# Utah farm finds



## BenTheDigger (Aug 11, 2015)

Hello everybody,I have been visiting my grandparents up here in Payson, Utah, which is about an hour from salt lake city. They live on a old farm that has been in there family sense the 1800's and I helped them clean out there granary and in the back of it there were 10 or so ACL milk bottles. My great-granddad was a milkman so thats where i think they came from. Sense they're a little hard on cash I offered to try to sell the bottles for them. I tried to research online anything about the bottles and could find nothing. These are all mostly local bottle's and i'm hoping they could be worth something. It would be great if anybody could tell me what they know about them and if they know the value. Thanks it means ALOT!Ben List of bottles:x2 Town pride milk, store bottle, Spanish fork, UtahHouse of Milk and Honey, Orem, UtahMoss Dairy, Woods Cross, UtahCream O Nebo, Payson, Utah (My favorite)RoseHill Dairy, Salt Lake City, UtahDougs Jersey Dairy, Prescott, ArizonaArden Dairy (No city)Houstons Jersey Milk (No city) Pictures are also attached!


----------



## BenTheDigger (Aug 11, 2015)

More photos


----------



## BenTheDigger (Aug 11, 2015)

Even More


----------



## Nevadabottles (Aug 11, 2015)

If those could be your great-grandfather's why wouldn't you keep or try to convince them to let you keep them. I have been trying to get something from my family history. If you have to sell them, I would try to keep a couple personally or buy them if you have to.


----------



## BenTheDigger (Aug 11, 2015)

Thanks for responding John!I am going to keep 1 or 2 of the bottles. My granddad isn't sure if there his dads because these look like there from the sixties or so and he was a milkman in the 20-30's. These are more likely bottles that were delivered.Thanks,Ben


----------



## BenTheDigger (Aug 12, 2015)

Also would anybody know how I would get these appraised? Could I just walk into an antique shop and ask them? Or could anybody take a guess on here?
Thanks!


----------



## andy volkerts (Aug 12, 2015)

Just a wild guess but I would think to an avid milk bottle collector they would be worth at least ten bucks apiece, to a Utah collector maybe a lot more. Your best bet would be to put em up on e-bay and let the collectors price em for you...........Andy


----------



## LC (Aug 12, 2015)

Don't know their value but have to comment on the Arden bottle , that is some really great graphics for a milk . Hope they make some money on them , well know what it is as for being low on cash at times .


----------



## Dcravosa (Aug 12, 2015)

Coulple things ---- First off, I totally agree with nevadabottles in that y
http://www.milkbottlecollectors.com


----------



## Dcravosa (Aug 12, 2015)

Coulple things ---- First off, I totally agree with nevadabottles in that you should keep these until you figure out wherher they are, or are not, family bottles.  A piece of family history to pass down is positively priceless.  I spent years tracking down my grandfathers bottles!  Research the dairy or the delivery and get the background.  Second off, it is very rare that milk bottles have much of a price tag to them.  Highly sought after milk bottles bring in say $50-$150 among industry collectors, but most bring in around $5-$25 each.  Third, there are certainly regional milk bottle collectors that can help to answer your questions.  The largest and most knowledgable milk bottle collectors in the country are members of the National Assiciation of Milk Bottle Collectors - an organization that can be found through the link below.  I highly recommend joining the group as it's very cheap and gets you in touch with greatesr collectors and tons of knowledge.  I've been a member for years, and it's great!
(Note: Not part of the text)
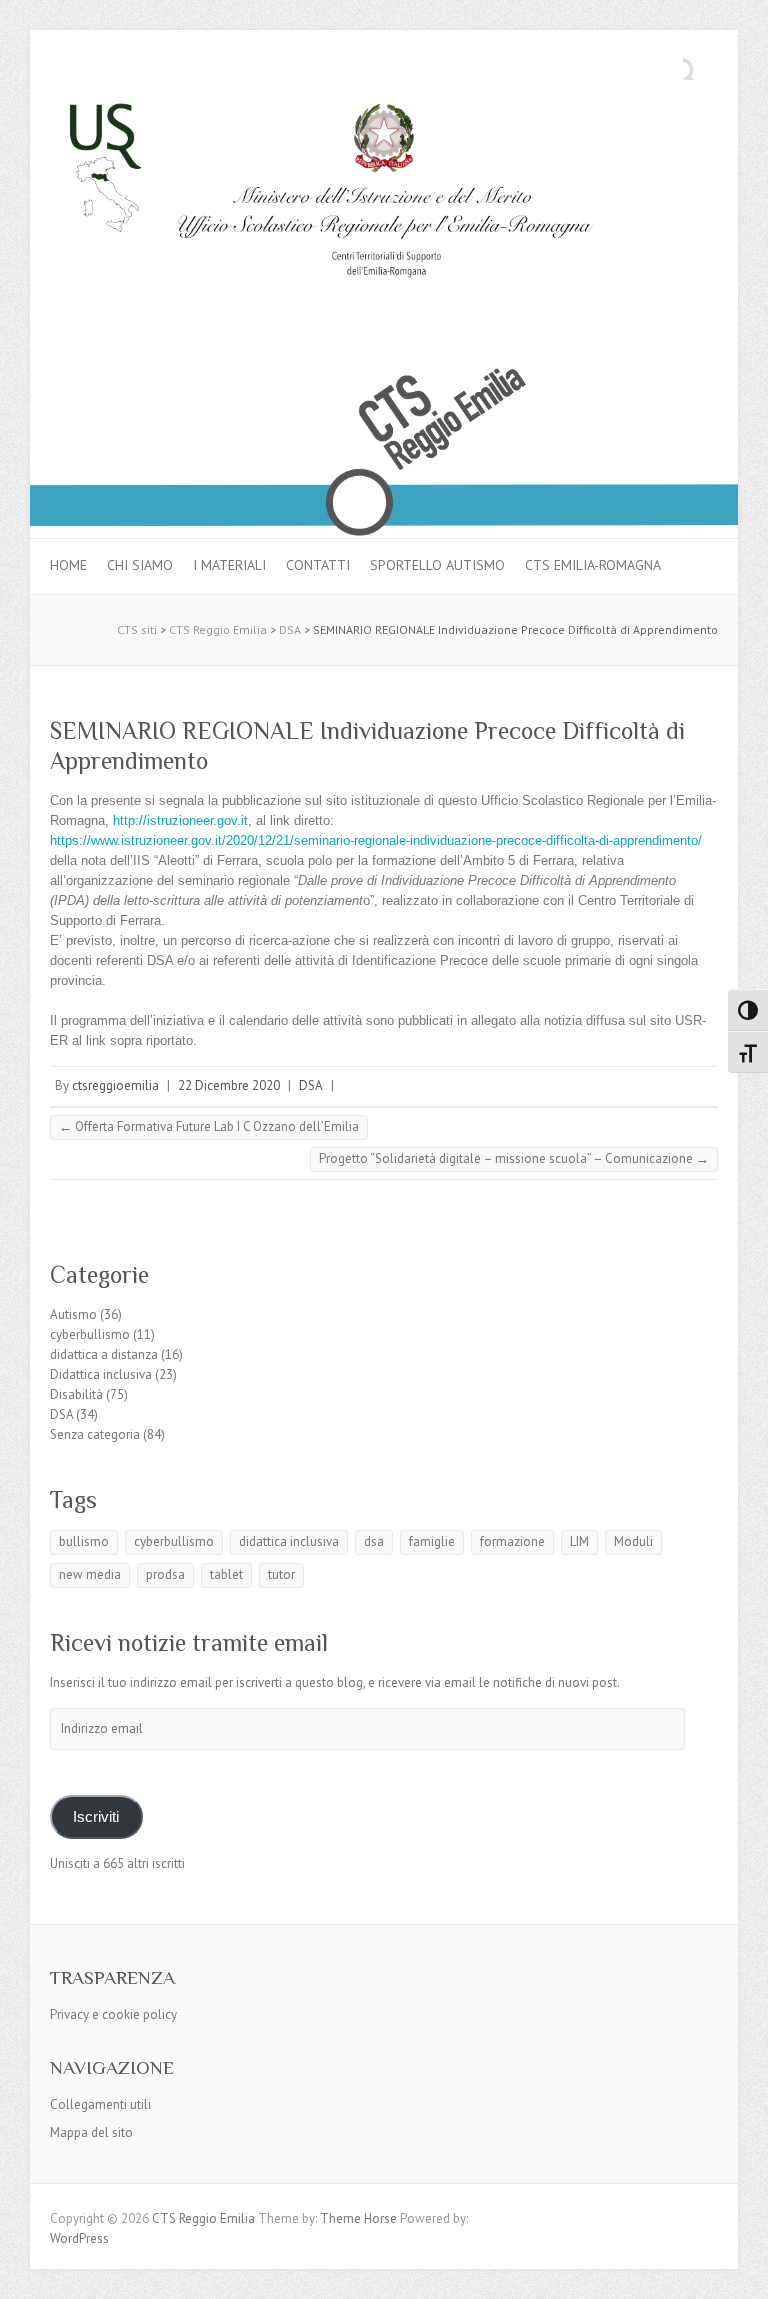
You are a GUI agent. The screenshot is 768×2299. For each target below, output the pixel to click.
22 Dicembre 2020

http://www.milkbottlecollectors.com


----------



## BenTheDigger (Aug 12, 2015)

Thanks for all the replies everybody! I'm almost sure that there not my great grandads now because there to modern to be his and there all different dairies even some from Arizona. Andy thanks for the info! What do you think I should start the listing at if I put them on eBay? Also thanks for the response LC. Dean I will definitely check out that website thanks for the information! Also is graphics a big factor in the price of a milk bottle, so if I have one milk bottle with a lot of graphics it is/could be worth more?
Thanks,
Ben


----------



## andy volkerts (Aug 12, 2015)

As graphics and condition count for everything on milks, the fancier the better and condition is paramount, so the better ones I would start at 20.00 and the others at 5.00. I would also start with that milk bottle collectors site, there may be a way to post what you have there and thus get milk collectors directly involved. good luck on selling them.......Andy


----------



## Dcravosa (Aug 12, 2015)

The NAMBC has a monthly newsletter (The Milk Route) that goes out to all members, and it has a buy/sell notice board in it.  That is where you want to get.  Several hundreds collectors review it every month.


----------



## hemihampton (Aug 12, 2015)

I'd start them all at $9.99 on ebay & see what happens? Good Luck. LEON.


----------



## Utahbob (Jun 19, 2016)

Ben, I just recently found this page on the internet. I am the curator of the West Jordan (Utah) Historical Museum. We have a display of Utah Dairies. I am preparing to released my book The Illustrated Guide to Utah Milk Bottles. I know it has been awhile since you posted about these bottles, but I was wondering. On the Cream O'Nebo bottle does it have a nursery rhyme on the back?  Do you still have it?  I found the owner of that dairy many years ago and interviewed him, so I have a story but only a photo of the bottle. The owner of Cream O'Nebo is the one who started the Town Pride Dairy in Spanish Fork. What is on the back side of the Houston's Jersey Milk Bottle. I have an embossed bottle from the Houston's Jersey but not a painted one. I'd love to get better photos if you still have the bottles. Hope to hear from you soon. Thanks Utahbob


----------



## BenTheDigger (Jun 20, 2016)

Hello UtahBob,
Sadly I sold the Cream o Nebo it on eBay without realizing it was a sought after bottle, i'm still kicking myself about that. The bottle does have a nursery rhyme on the back. If you send me your email I have high quality photos I can send you of the bottle. The Houston jersey milk says "Milk that satisfies". That bottle is still on my grandparents farm in Payson, as is the Town Pride Dairy I live in California so I dont have access to it currently. But I have a better quality picture I could also send you. Do you know what the rest of the bottles usually go for?
Ben


----------



## Utahbob (Jul 13, 2018)

Ben, I am sorry that I did not see your reply to my inquiry on your bottles.  Too bad on the Cream O Nebo.  I actually have a story on that dairy as i interviewed one of the owners way back when he was also involved with the Town Pride dairy. I wonder if he is related to you? I also have the stories on the Rosehill, Arden and the Moss dairy.  I just remembered I also have the story on the Houston Jersey Dairy.Other than the Houston Jersey the other bottles do not have a high value. $5 to $20. I would be willing to pay $50 to $100 depending on the condition.  Please send me the photos. I have a friend who lives in Payson, Dennis and Jerri Davis.  My email is bob@dalley.org


----------